連載第1章の概要

10月31日の第23回で、第1章が終わりました。第1章は東日本大震災を素材に、私たちの町での暮らしを支えているものは何か、それは誰がつくっているかを論じました。

「1 想定外が起きたー政府の役割を考える」では、未曾有の災害が起き、これまでにないことをしなければならなかったことを紹介しました。
「2 町を再建するーまちとは何か」では、町を復興する際には、インフラだけでなく、産業やコミュニティの再建が必要であることを指摘しました。
「3 哲学が変わったー成長から成熟へ」では、昭和時代から平成時代に日本社会は大きく変化し、社会の課題と行政に求められることが変わったことを指摘しました。

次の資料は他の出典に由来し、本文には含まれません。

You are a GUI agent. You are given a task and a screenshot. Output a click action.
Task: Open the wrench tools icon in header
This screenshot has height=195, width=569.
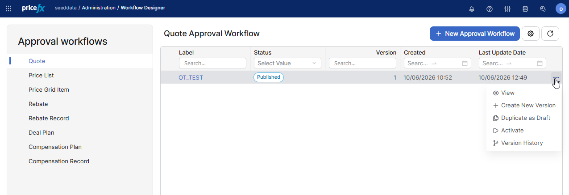[x=543, y=8]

ここで言いたかったこと、またこの連載で主張していることは、次の通りです。
1 公共をつくるのは行政だけではないこと
私たちの暮らしを支えている公共(世間)は、インフラ、サービス提供と、他者とのつながりです。すると、インフラ整備と公共サービス提供だけが、公共をつくるものではありません。
行政だけが公共ではなく、企業やNPO、コミュニティも重要な主体です。

2 戦後70年、日本社会は大きく変わったこと
戦後70年、経済成長に成功し豊かな国になった日本には、経済発展とは違う別の課題が生まれてきています。その間に、日本社会、家族、人生の形が大きく変わり、新しい社会の課題を生んでいます。
それらの課題に、誰がどのように応えるのか。それを考える必要があります。

3 新しいこの国のかたちを作る必要があること(これは、今後議論します)
先進国をお手本とし、それに追いつくという社会や行政の形は終わりました。平成時代は、その曲がり角でした。しかし、日本社会と日本の行政は、その方向転換に成功していません。